Parla il killer della mani mozzate «Sono io a chiedere chiarezza»

Il killer delle mani mozzate si racconta a Quarto Grado e attacca: «Sono io che chiedo di fare chiarezza una volta per sempre», dice Giuseppe Piccolomo – intervistato nel carcere di Opera, in esclusiva per “Quarto Grado”, dall’inviata Videonews Ilaria Cavo – a proposito dell’omicidio della moglie Marisa Maldera, sulla cui morte la procura generale di Milano ha chiesto nuove indagini.

Nel corso della trasmissione – in onda ieri sera, in prima serata, su Retequattro – sono stati approfonditi gli elementi d’accusa contro Piccolomo presentati dalle due procure mentre Cinzia e Tina Piccolomo, figlie del killer che lo hanno sempre accusato di aver barbaramente ucciso la loro madre bruciandola viva in auto dopo aver simulato un incidente stradale, sono tornate a ribadire la loro ipotesi come hanno fatto con il sostituto procuratore generale di Milano Carmen Manfredda.

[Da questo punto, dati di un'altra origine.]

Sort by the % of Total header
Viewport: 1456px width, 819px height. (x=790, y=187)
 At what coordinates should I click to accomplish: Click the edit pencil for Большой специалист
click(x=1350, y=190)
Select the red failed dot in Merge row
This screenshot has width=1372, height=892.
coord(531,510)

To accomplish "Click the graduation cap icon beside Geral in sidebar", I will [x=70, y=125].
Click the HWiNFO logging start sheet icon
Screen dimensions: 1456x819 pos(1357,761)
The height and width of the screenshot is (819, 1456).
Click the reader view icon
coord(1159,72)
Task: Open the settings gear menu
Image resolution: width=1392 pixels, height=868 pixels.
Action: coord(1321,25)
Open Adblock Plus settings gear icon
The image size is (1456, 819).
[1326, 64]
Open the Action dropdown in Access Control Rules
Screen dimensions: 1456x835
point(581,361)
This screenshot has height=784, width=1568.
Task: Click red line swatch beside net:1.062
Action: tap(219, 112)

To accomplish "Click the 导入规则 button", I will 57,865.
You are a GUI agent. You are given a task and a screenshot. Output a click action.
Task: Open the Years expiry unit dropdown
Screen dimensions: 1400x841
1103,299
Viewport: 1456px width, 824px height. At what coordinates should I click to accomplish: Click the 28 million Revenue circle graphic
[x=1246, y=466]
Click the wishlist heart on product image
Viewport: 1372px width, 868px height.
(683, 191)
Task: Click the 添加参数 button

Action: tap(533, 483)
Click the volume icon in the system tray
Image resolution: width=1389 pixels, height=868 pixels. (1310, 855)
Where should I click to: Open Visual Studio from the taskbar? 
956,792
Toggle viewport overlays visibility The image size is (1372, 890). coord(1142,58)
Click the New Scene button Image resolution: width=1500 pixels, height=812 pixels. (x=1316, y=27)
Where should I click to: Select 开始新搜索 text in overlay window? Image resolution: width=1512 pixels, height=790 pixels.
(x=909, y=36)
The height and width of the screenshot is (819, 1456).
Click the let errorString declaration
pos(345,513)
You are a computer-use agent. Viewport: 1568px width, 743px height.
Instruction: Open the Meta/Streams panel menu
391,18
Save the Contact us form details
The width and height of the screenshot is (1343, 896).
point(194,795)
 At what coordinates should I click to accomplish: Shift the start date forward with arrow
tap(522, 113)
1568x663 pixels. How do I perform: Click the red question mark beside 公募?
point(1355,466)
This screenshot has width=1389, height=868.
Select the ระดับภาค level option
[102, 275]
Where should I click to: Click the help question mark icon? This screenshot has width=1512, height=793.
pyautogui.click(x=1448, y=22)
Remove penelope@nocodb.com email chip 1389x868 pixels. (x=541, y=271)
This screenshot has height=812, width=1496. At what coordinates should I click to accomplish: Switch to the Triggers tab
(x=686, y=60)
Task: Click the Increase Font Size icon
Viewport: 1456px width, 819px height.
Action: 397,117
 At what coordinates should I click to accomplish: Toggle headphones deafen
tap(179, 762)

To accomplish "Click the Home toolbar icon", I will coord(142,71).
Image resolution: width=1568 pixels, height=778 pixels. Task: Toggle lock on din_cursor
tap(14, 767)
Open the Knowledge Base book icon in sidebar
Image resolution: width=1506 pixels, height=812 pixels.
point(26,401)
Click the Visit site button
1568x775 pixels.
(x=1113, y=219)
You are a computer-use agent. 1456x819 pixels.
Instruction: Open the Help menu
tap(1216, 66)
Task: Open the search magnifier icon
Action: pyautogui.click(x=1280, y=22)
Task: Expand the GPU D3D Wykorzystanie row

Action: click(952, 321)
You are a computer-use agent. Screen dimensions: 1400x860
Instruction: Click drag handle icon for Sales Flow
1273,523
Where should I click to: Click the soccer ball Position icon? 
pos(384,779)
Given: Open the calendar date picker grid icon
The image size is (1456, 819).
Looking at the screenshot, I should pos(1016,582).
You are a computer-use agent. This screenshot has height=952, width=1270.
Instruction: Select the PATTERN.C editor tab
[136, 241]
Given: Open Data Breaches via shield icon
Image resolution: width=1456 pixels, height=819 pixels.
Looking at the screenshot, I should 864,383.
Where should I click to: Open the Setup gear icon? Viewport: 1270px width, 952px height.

L’uomo – già condannato in appello all’ergastolo per il delitto di Carla Molinari – prosegue nel raccontare i dettagli della notte del 20 febbraio 2003 quando la prima moglie morì: «È tutto chiaro nella mia mente: io e mia moglie usciamo, come abbiamo fatto tante volte, per andare a Varese. Prima dell’uscita sulla Provinciale che porta a Milano, la polizia ci affianca; mia moglie scende dall’auto e dialoga con i poliziotti. Dopo 40 minuti, ripartiamo. Prima di entrare a Gavirate, però, mi fermo a prendere della benzina perché la macchina di mia moglie era rimasta senza. Marisa mi aveva detto che non sarebbe potuta arrivare nemmeno al ristorante. Così prima di partire, mi ha detto: “Prendi la lattina che fai un po’ di benzina, così posso venire al ristorante domattina”».

«Faccio la salita di Gavirate per andare a casa – prosegue Piccolomo – Arrivati a Gemonio, sento puzza di benzina: guardo e vedo la lattina, posta dietro il sedile di mia moglie, mezza rovesciata – prosegue l’uomo – Mia moglie stava fumando. A quel punto, dissi: “Marisa, fammi il piacere: prendi e butta la sigaretta che c’è della benzina, non senti l’odore?”. Ripartiamo, dopo 250 metri, con la coda dell’occhio vedo mia moglie che riaccende la sigaretta».

«La mia colpa è quella di essermi quasi scagliato addosso a Marisa per levarle la sigaretta di bocca. Allungandomi verso di lei, ho portato lo sterzo verso il basso e siamo caduti giù. Ho cercato di tenere la macchina, malgrado il terreno ghiacciato, ma ci siamo girati. Come ho aperto la porta dell’auto per uscire ho sentito un boato. La sigaretta le era caduta dalle mani. Aprendo la portiera deve aver fatto combustione e la macchina ha fatto un’esplosione unica».

«Io non avevo segni di bruciature. Perché? Il caso ha voluto così. Se fossi rimasto dentro anch’io, sarebbero state felici le mie figlie? – s’interroga Piccolomo – Le fiamme e la benzina che mi sono arrivate addosso mi hanno bruciato tutto lo spolverino. Cosa dovevo fare per salvarla?».

Alle accuse mossegli dalle figlie che affermano di aver sentito dire dal padre che “la moglie era morta perché grassa e di averla vista squagliarsi attraverso il vetro”, l’uomo replica: «Questa è un’infamia. Loro mi hanno pregato tante volte di raccontare gli ultimi momenti. Ho spiegato che purtroppo mi ha chiamato due volte e poi ha reclinato il capo sul sedile. Ho visto che quasi si scioglieva. Questo ho detto loro. Ho capito che era morta perché ha piegato il viso e bruciava. Cosa dovevo fare?».

«L’assicurazione sulla vita di mia moglie era intestata a tutti e tre i figli, agli eredi. Io non volevo rifarmi una vita perché avevo un’altra relazione. In passato, anche quando abbiamo avuto un altro momento in cui non andavamo d’accordo, dissi a mia moglie che me ne sarei andato. Perché avrei dovuto ammazzarla? L’ho conosciuta che aveva nove anni».